Another component of the theory is that there were multiple shooters. But a man initially handcuffed in the nearby woods by police (and implicated by theorists) was a father trying to visit his son's school when he heard shots ring out. He was interviewed and released, but this detail dropped from news coverage when Lanza was identified.

The media is often reluctant to engage such theories directly. The political press spent much of 2007 and 2008 ignoring grassroots conservative beliefs that President Barack Obama was a secret Muslim and that his wife had thrown around the epithet "whitey." But both of those eventually became so widespread, embraced by local elected officials and other public figures, that they were impossible to ignore; their course served as a template for Obama's being forced to display, from the White House podium, his birth certificate.

Now the media is on the cusp of having to struggle with whether or not to cover and debunk another insane theory, at the cost of — critics say — dignifying it.
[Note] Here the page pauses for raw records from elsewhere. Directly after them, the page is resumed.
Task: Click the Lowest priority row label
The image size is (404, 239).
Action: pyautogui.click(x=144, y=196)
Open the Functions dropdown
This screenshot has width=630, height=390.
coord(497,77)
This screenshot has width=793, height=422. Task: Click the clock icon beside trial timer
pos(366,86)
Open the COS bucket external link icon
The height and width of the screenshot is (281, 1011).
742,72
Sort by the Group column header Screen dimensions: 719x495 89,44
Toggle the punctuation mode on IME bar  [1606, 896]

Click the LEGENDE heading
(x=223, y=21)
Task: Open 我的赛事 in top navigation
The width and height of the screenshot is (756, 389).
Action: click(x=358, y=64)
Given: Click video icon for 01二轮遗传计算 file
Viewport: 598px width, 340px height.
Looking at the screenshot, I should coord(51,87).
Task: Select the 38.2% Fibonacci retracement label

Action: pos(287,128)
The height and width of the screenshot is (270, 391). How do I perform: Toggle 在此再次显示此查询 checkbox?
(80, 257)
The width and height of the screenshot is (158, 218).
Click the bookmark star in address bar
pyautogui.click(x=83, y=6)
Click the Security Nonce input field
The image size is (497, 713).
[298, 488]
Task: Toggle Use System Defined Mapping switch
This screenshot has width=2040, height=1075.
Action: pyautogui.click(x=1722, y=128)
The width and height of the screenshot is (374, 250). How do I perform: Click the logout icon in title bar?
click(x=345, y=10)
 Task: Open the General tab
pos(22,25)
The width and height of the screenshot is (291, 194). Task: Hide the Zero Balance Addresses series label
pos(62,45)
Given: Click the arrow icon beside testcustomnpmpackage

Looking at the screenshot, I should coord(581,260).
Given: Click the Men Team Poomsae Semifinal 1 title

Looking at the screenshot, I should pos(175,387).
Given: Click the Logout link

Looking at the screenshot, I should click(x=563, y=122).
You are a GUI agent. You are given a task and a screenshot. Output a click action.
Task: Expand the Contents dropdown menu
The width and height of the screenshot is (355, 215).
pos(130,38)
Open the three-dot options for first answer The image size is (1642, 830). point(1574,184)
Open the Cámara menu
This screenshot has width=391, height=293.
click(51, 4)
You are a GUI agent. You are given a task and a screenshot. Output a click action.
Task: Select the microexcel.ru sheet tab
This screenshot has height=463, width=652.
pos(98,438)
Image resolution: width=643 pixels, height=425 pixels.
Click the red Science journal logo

But at some point they may not have a choice: At least one Newtown resident told Salon that he's begun to receive harassment accusing him of cooperating with a government cover-up.

So far, most of the mainstream press has chosen to ignore the theory, though some in the conservative media have confronted it head-on. Conservative media figure Glenn Beck on Wednesday took a call from the father of a Sandy Hook student who wanted to dispel conspiracy rumors. Having to address the theories "makes me want to throw up all over again," he said, and added later, "It happened. It really happened."

Beck told the father he planned to do another show to "set the record straight" on conspiracy theories.